I actually did a study on this a few years ago. The answer depends on what exactly your question is:
In today's processors, power consumption is not much determined by the type of instruction (scalar vs. SIMD), but rather everything else such as:
- Memory/cache
- Instruction decoding
- OOE, register file
- And lots others.
So if the question is:
All other things being equal: Does a SIMD instruction consume more power than a scalar instruction.
For this, I dare to say yes.
One of my graduate school projects eventually became this answer: A side-by-side comparison of SSE2 (2-way SIMD) and AVX (4-way SIMD) did in fact show that AVX had a noticably higher power consumption and higher processor temperatures. (I don't remember the exact numbers though.)

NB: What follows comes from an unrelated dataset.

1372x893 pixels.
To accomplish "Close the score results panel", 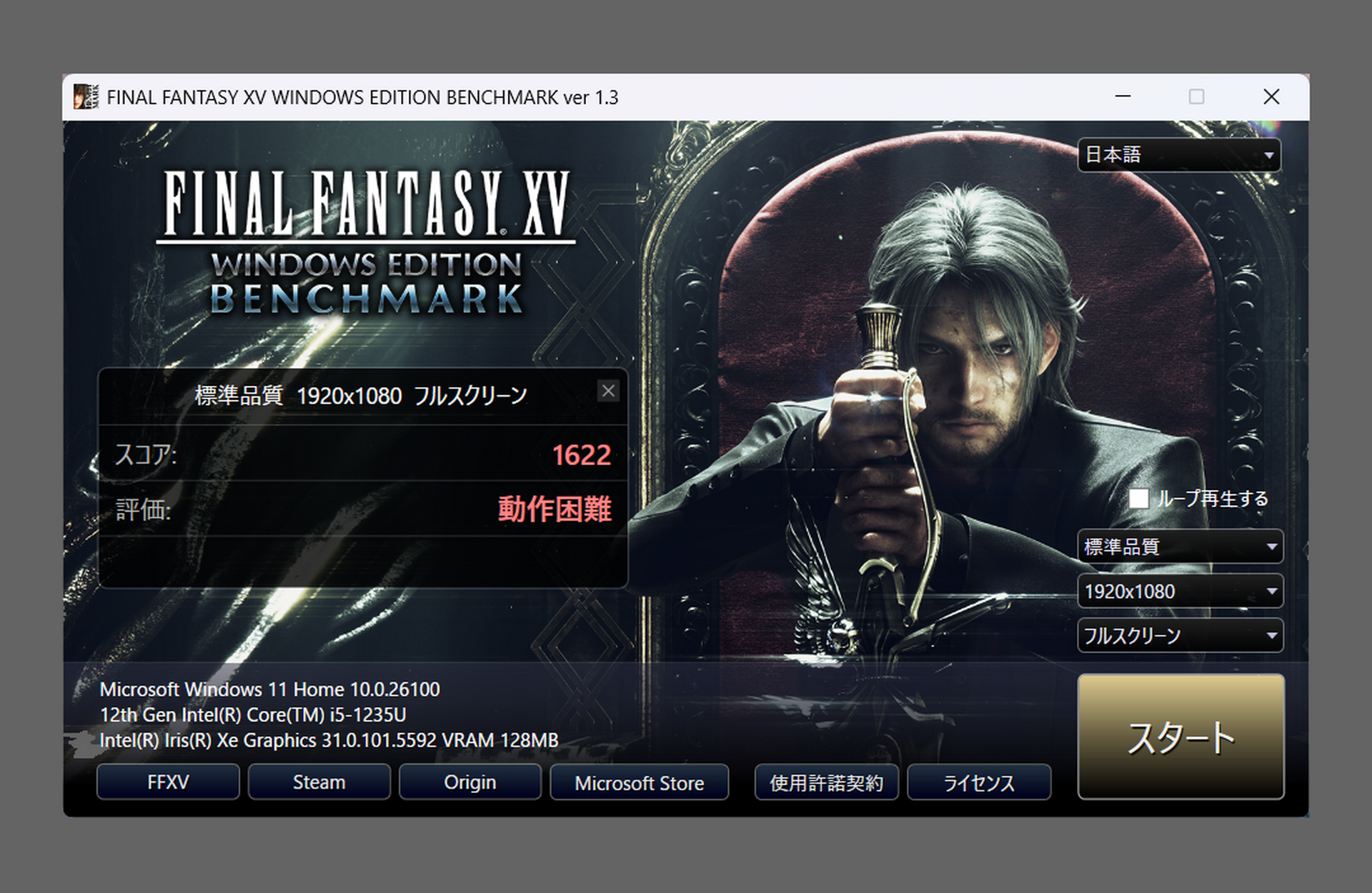I will pos(608,391).
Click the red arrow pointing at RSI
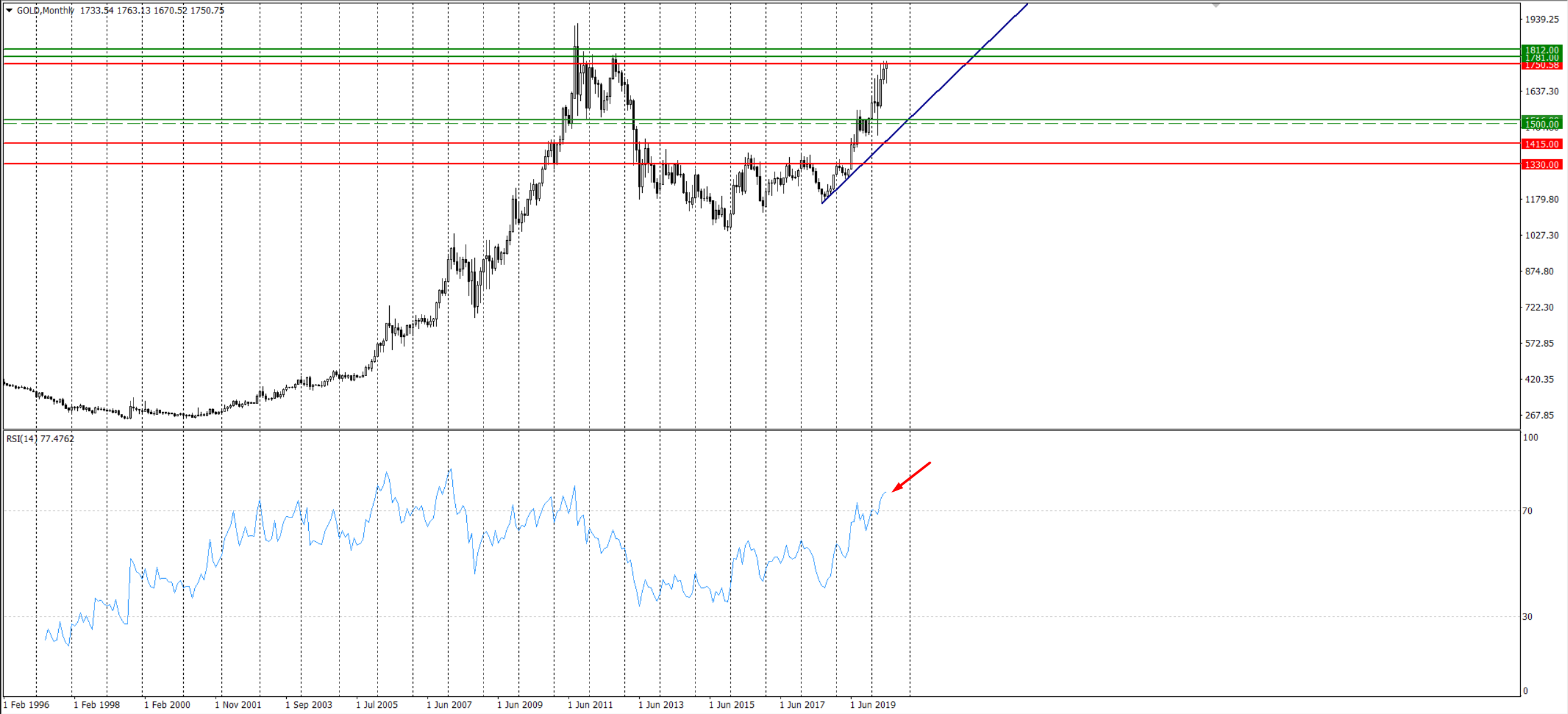The image size is (1568, 714). (912, 476)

This is because the code is identical between the SSE and the AVX. Only the width of the instruction was different. And the AVX version did double the work.
But if the question is:
Will vectorizing my code to use SIMD consume more power than a scalar implementation.
There's numerous factors involved here so I'll avoid a direct answer:
Factors that reduce power consumption:
We need to remember that the point of SIMD is to improve performance. And if you can improve performance, your app will take less time to run thus saving you power.

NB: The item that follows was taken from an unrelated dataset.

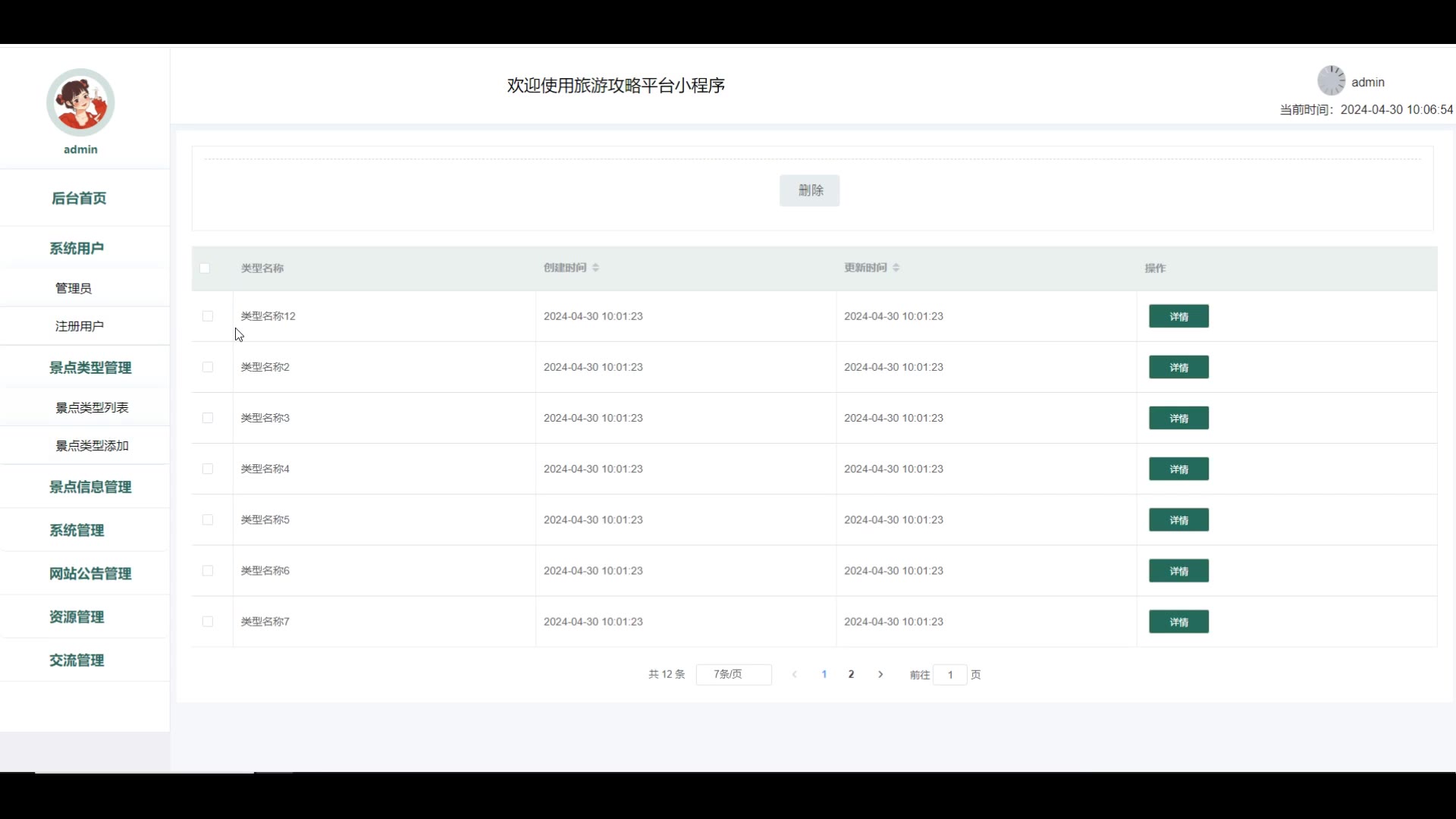Open 注册用户 submenu item
Viewport: 1456px width, 819px height.
click(x=80, y=326)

Depending on the application and the implementation, SIMD will reduce the number instructions that are needed to do a certain task. That's because you're doing several operations per instruction.

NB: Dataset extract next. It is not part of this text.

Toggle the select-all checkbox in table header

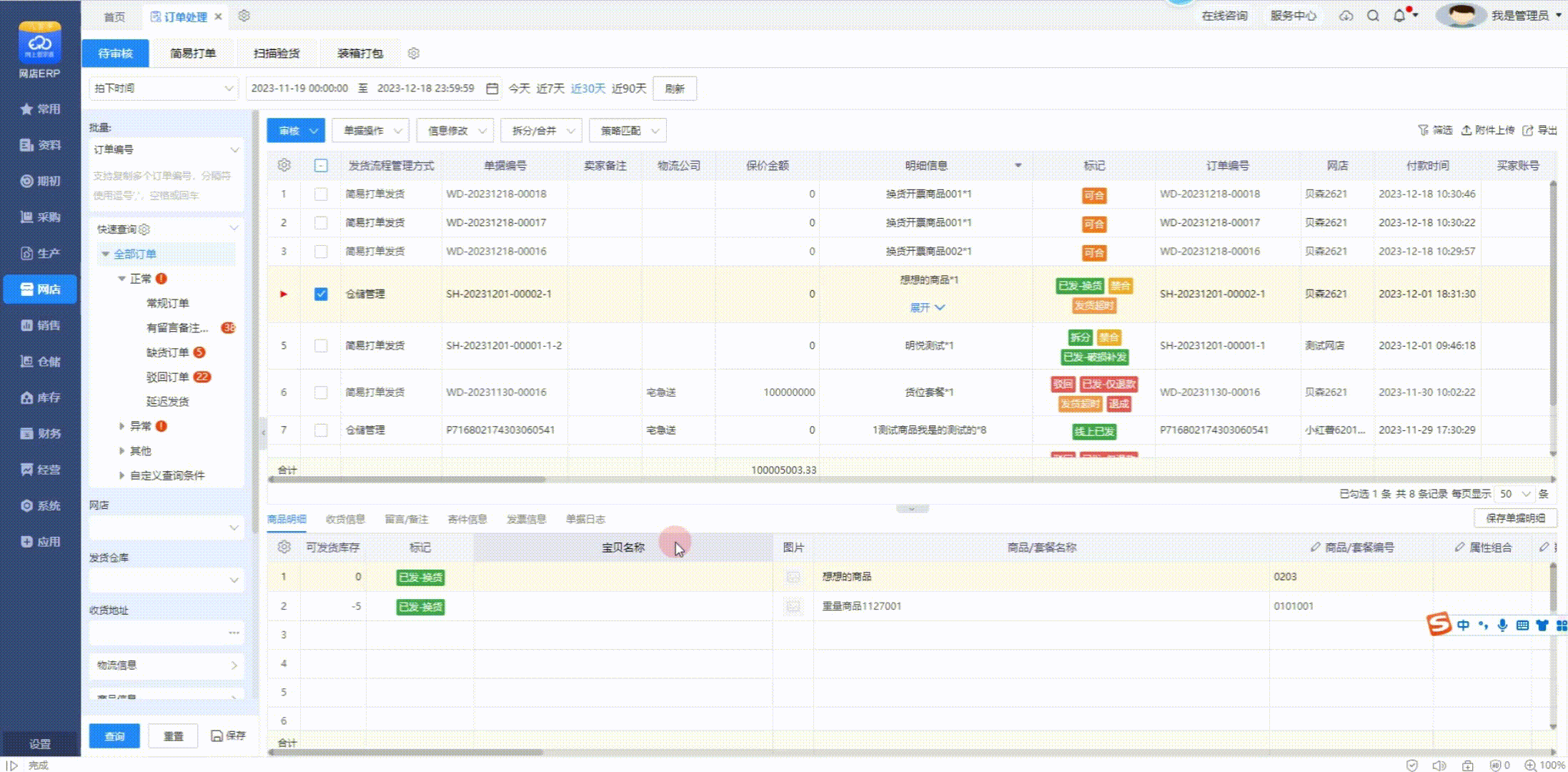[321, 166]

Factors that increase power consumption:
- As mentioned earlier, SIMD instructions do more work and can use more power than scalar equivalents.
- Use of SIMD introduces overhead not present in scalar code (such as shuffle and permute instructions). These also need to go through the instruction execution pipeline.
Breaking it down:
- Fewer instructions -> less overhead for issuing and executing them -> less power
- Faster code -> run less time -> less power
- SIMD takes more power to execute -> more power
So SIMD saves you power by making your app take less time. But while its running, it consumes more power per unit time. Who wins depends on the situation.
From my experience, for applications that get a worthwhile speedup from SIMD (or anything other method), the former usually wins and the power consumption goes down.
That's because run-time tends to be the dominant factor in power consumption for modern PCs (laptops, desktops, servers). The reason being that most of the power consumption is not in the CPU, but rather in everything else: motherboard, ram, hard drives, monitors, idle video cards, etc... most of which have a relatively fixed power draw.
For my computer, just keeping it on (idle) already draws more than half of what it can draw under an all-core SIMD load such as prime95 or Linpack. So if I can make an app 2x faster by means of SIMD/parallelization, I've almost certainly saved power.